> **Brano di lettura**
# # # # #

Intervista a Benedetto Scampone

  • Quando hai iniziato a scrivere?

Scrivo da sempre, se così si può dire. Ho iniziato più o meno nel periodo adolescenziale: ogni qualvolta mi accadeva qualcosa di significativo, aprivo il mio quaderno e raccontavo a me stesso l’accaduto. Lo facevo rigorosamente in rima. Adoravo comporre versi. A quei tempi iniziava ad andare di moda la musica rap nella quale le rime erano un imperativo. Così, anche io, ho iniziato a creare i miei componimenti.
Col crescere ho smesso di scrivere in rima, ma ho mantenuto il desiderio e l’esigenza di mettere nero su bianco le parti significative della mia vita.

  • Quanto tempo dedichi alla scrittura?

Sinceramente non ho uno standard; passo dal niente a delle full immersion che durano giorni. Dipende tutto dall’esigenza e dal desiderio che ho. Considera che quando scrissi l’archivio della coscienza passai circa due anni a scrivere e rileggere senza quasi mai fermarmi.

  • Quanto ha influito il contesto sociale in cui sei cresciuto su quello che scrivi?

Direi moltissimo. Credo che ogni scrittore faccia riferimento e attinga da ciò che conosce. Penso sia normale o almeno per me lo è. Parlando della mia prima opera posso dirti di averla appositamente ambientata a Roma; descrivere e parlare di quartieri e situazioni che conosco, ha reso più semplice la stesura. È altresì normale poi romanzare e, dunque, “inventare” alcune cose. Lo stesso dicasi per i personaggi: sia i nomi che le personalità hanno tutti origine da mie conoscenze. Ovviamente, anche in questo caso, talvolta li ho modificati, enfatizzati e romanzati, ma posso garantirti che ognuno di loro ha fatto parte, o fa parte, del mio background.

  • Quanto di te c’è in quello di cui scrivi?

Ti risponderei così: è stracolmo di me! All’inizio non me ne ero neanche reso conto. Scrivevo caratterizzando un personaggio per me inesistente ma, in realtà, parlavo di me, sempre di me. Me ne sono fermamente convinto quando ho finito la prima stesura. Ho visto proprio il cambiamento, non tanto nello stile, ma proprio della caratterizzazione dei personaggi.
Quando iniziai a scrivere l’archivio della coscienza non stavo attraversando un bel periodo e l’opera ne ha risentito. Scenari cupi, personaggi con passati discutibili e con la quasi infelicità ad accompagnarli ad ogni passo. Poi conobbi la mia attuale compagna e la mia vita cambiò radicalmente, in meglio ovviamente. La stessa sorte, più o meno, è toccata anche ai miei personaggi. Dico più o meno perché stavo comunque scrivendo un thriller e per quanto fossi felice nella mia realtà, dovevo comunque fare attenzione e mantenere una costante suspence. Cosa assai diversa è stata per il mio secondo libro, di tutt’altro genere. Lì ho potuto liberamente esprimere il mio stato d’animo.

# # # # #

> **Esercizio scritto a**
Secondo il brano, per quanto tempo Benedetto Scampone ha scritto e riletto l'archivio della coscienza?

> **Dati grezzi**
# # # # #

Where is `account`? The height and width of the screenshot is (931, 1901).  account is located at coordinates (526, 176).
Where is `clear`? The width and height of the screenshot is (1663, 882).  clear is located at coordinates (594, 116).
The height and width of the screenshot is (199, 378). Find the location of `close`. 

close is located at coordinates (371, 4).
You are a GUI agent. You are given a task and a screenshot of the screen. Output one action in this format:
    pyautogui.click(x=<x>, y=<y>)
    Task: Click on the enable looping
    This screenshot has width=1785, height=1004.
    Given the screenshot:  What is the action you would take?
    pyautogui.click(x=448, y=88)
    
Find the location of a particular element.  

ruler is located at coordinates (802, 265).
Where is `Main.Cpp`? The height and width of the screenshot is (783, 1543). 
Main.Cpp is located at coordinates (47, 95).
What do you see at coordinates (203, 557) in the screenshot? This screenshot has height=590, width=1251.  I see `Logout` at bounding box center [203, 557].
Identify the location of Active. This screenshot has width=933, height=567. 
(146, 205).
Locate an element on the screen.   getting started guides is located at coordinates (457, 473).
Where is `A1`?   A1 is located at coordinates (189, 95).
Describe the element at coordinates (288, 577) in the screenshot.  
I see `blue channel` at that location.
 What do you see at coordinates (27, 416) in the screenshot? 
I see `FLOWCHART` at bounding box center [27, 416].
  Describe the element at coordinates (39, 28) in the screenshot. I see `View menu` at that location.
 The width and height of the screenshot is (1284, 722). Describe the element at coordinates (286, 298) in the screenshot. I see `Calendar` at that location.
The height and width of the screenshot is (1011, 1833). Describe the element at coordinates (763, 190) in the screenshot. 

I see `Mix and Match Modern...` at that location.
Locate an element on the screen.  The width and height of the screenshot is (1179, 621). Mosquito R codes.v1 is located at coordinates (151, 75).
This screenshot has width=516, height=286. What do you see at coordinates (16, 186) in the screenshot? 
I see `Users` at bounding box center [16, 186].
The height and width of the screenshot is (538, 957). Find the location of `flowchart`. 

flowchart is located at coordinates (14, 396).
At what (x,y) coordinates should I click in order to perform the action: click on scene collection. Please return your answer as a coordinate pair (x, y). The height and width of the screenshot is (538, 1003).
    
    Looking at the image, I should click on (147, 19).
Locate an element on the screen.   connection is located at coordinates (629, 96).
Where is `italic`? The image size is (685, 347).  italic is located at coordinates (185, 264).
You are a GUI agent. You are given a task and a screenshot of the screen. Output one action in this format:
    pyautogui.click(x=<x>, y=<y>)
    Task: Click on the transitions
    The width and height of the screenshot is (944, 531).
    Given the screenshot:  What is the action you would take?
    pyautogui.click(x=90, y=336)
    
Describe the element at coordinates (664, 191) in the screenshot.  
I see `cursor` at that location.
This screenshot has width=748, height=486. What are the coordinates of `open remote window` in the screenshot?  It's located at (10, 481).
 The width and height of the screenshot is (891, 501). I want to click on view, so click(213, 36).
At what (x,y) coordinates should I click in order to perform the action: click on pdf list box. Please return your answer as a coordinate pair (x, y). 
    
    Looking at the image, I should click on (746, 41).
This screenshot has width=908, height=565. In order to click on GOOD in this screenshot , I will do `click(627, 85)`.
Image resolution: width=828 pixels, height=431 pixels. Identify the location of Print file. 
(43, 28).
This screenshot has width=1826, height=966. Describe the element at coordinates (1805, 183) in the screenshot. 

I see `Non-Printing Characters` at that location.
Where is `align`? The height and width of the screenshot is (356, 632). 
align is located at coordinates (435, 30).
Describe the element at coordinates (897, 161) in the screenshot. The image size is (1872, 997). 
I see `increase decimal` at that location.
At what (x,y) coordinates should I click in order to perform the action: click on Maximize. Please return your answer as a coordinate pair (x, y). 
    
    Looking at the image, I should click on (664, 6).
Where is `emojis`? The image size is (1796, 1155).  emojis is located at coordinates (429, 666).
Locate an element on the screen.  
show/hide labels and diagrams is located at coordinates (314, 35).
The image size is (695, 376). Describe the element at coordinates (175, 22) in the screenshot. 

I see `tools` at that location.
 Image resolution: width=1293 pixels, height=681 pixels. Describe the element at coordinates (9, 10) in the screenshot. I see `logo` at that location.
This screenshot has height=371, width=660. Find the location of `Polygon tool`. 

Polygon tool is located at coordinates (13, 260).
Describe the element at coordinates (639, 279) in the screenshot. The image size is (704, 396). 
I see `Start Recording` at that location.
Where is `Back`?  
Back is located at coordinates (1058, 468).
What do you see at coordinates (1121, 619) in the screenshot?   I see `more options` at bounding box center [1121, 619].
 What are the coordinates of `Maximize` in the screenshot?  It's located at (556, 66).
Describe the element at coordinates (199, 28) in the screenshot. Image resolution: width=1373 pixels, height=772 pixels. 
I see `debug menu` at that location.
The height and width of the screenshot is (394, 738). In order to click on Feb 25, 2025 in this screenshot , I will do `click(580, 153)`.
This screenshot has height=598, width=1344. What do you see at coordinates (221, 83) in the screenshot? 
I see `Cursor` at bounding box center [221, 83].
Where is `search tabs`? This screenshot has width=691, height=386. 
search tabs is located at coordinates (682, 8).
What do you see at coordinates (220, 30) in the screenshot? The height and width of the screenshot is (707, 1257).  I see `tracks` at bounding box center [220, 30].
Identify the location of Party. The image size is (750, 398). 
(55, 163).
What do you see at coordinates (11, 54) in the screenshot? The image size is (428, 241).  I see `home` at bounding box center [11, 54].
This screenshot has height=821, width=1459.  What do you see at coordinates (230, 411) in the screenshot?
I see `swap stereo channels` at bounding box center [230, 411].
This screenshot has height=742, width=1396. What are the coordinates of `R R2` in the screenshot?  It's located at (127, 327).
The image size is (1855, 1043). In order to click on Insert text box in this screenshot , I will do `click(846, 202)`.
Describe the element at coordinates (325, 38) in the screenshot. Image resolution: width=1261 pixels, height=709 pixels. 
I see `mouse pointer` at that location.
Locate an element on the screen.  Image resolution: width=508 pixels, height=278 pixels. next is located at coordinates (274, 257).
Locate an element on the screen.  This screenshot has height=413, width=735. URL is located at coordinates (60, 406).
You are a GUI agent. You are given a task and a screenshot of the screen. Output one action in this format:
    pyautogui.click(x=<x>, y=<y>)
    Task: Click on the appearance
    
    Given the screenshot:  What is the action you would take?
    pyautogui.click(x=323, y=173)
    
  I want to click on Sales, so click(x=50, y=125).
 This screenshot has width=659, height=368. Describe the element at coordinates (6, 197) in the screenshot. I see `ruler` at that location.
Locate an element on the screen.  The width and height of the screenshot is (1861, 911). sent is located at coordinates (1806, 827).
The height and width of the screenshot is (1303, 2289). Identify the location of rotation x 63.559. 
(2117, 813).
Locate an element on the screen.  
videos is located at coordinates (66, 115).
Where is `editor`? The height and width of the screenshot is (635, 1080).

# # # # #

> **Esercizio scritto b**
Individua nei record tutte le righe che contengono la stringa "Main" e trascrivile.

> **Risposta completa a**
Circa due anni, senza quasi mai fermarsi.

> **Risposta completa b**
Where is `Main.Cpp`? The height and width of the screenshot is (783, 1543). 
Main.Cpp is located at coordinates (47, 95).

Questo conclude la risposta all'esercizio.